**Aim of the exercise:** Somewhere below, one line contains "Instruction: Select the Attachments tab" and a later line contains "You are a computer-use agent. Image resolution: width=850". Output those two lines and everything between them exactly, and nothing else.

[Start of section]

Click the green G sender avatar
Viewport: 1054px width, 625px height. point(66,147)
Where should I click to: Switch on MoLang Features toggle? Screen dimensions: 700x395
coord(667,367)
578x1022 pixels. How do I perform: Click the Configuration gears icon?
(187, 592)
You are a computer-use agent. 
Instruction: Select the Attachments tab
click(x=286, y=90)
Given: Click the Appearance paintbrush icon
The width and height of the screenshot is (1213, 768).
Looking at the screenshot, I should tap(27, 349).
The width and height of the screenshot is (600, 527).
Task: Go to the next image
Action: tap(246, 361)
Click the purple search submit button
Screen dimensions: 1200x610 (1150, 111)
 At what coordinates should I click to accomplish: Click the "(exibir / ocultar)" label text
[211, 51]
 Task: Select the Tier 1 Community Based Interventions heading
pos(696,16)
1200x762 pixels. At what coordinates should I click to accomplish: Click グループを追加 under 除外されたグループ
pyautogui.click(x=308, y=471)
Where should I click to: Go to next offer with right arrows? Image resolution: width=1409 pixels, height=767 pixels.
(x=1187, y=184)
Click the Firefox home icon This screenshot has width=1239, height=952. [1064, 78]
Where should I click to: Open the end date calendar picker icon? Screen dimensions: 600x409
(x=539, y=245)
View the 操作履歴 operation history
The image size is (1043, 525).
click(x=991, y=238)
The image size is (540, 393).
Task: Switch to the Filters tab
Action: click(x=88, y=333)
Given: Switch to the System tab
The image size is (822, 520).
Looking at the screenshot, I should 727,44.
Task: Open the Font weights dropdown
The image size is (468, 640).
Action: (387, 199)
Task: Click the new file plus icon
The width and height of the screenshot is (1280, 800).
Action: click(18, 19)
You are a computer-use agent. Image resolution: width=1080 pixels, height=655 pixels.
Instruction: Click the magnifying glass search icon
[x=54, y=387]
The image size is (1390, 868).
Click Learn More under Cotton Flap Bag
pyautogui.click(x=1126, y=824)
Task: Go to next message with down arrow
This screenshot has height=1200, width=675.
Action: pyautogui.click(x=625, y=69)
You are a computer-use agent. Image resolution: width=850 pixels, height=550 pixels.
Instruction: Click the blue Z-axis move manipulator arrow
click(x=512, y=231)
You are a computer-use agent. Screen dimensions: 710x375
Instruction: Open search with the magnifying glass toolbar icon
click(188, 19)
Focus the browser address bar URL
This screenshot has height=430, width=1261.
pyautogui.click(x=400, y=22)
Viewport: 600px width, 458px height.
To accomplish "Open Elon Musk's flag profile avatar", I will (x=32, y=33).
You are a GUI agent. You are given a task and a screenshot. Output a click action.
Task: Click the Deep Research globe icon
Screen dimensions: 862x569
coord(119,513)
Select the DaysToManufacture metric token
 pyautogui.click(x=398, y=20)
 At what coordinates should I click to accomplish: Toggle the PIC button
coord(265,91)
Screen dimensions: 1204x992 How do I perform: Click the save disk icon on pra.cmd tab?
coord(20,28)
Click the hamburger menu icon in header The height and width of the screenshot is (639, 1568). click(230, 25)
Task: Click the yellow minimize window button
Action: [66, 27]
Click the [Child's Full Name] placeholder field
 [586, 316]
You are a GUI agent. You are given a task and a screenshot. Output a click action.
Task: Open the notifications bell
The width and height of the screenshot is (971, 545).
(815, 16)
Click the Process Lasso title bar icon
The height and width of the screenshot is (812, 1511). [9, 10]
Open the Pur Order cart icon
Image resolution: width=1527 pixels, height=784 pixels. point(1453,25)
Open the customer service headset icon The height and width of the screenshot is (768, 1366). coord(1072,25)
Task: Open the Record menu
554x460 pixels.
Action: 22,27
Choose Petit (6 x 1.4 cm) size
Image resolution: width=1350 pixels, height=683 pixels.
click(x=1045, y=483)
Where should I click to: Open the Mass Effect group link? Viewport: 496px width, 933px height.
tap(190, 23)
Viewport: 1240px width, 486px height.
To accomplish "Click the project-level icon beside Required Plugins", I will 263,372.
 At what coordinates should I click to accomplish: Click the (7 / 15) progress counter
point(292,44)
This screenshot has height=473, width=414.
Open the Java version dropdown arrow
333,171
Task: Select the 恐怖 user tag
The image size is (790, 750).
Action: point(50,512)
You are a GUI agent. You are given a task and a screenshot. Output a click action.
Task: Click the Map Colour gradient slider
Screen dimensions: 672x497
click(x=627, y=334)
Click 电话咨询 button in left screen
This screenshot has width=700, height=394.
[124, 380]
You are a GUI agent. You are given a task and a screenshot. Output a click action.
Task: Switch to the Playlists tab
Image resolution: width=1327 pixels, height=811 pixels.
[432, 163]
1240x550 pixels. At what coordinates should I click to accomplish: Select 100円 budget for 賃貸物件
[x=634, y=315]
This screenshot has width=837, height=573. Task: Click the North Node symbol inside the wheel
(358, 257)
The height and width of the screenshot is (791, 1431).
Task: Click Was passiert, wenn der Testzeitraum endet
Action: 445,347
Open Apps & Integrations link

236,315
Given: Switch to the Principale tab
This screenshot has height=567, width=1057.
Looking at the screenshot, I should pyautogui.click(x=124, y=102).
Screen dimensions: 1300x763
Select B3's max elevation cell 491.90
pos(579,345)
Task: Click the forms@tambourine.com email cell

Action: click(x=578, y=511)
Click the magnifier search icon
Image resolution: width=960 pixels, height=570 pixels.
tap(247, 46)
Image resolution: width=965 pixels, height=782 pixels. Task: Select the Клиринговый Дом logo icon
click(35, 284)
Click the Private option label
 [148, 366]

[End of section]

**Finished task:**
Instruction: Select the Attachments tab
click(x=286, y=90)
Given: Click the Appearance paintbrush icon
The width and height of the screenshot is (1213, 768).
Looking at the screenshot, I should tap(27, 349).
The width and height of the screenshot is (600, 527).
Task: Go to the next image
Action: tap(246, 361)
Click the purple search submit button
Screen dimensions: 1200x610 (1150, 111)
 At what coordinates should I click to accomplish: Click the "(exibir / ocultar)" label text
[211, 51]
 Task: Select the Tier 1 Community Based Interventions heading
pos(696,16)
1200x762 pixels. At what coordinates should I click to accomplish: Click グループを追加 under 除外されたグループ
pyautogui.click(x=308, y=471)
Where should I click to: Go to next offer with right arrows? Image resolution: width=1409 pixels, height=767 pixels.
(x=1187, y=184)
Click the Firefox home icon This screenshot has width=1239, height=952. [1064, 78]
Where should I click to: Open the end date calendar picker icon? Screen dimensions: 600x409
(x=539, y=245)
View the 操作履歴 operation history
The image size is (1043, 525).
click(x=991, y=238)
The image size is (540, 393).
Task: Switch to the Filters tab
Action: click(x=88, y=333)
Given: Switch to the System tab
The image size is (822, 520).
Looking at the screenshot, I should 727,44.
Task: Open the Font weights dropdown
The image size is (468, 640).
Action: (387, 199)
Task: Click the new file plus icon
The width and height of the screenshot is (1280, 800).
Action: click(18, 19)
You are a computer-use agent. Image resolution: width=1080 pixels, height=655 pixels.
Instruction: Click the magnifying glass search icon
[x=54, y=387]
The image size is (1390, 868).
Click Learn More under Cotton Flap Bag
pyautogui.click(x=1126, y=824)
Task: Go to next message with down arrow
This screenshot has height=1200, width=675.
Action: pyautogui.click(x=625, y=69)
You are a computer-use agent. Image resolution: width=850 pixels, height=550 pixels.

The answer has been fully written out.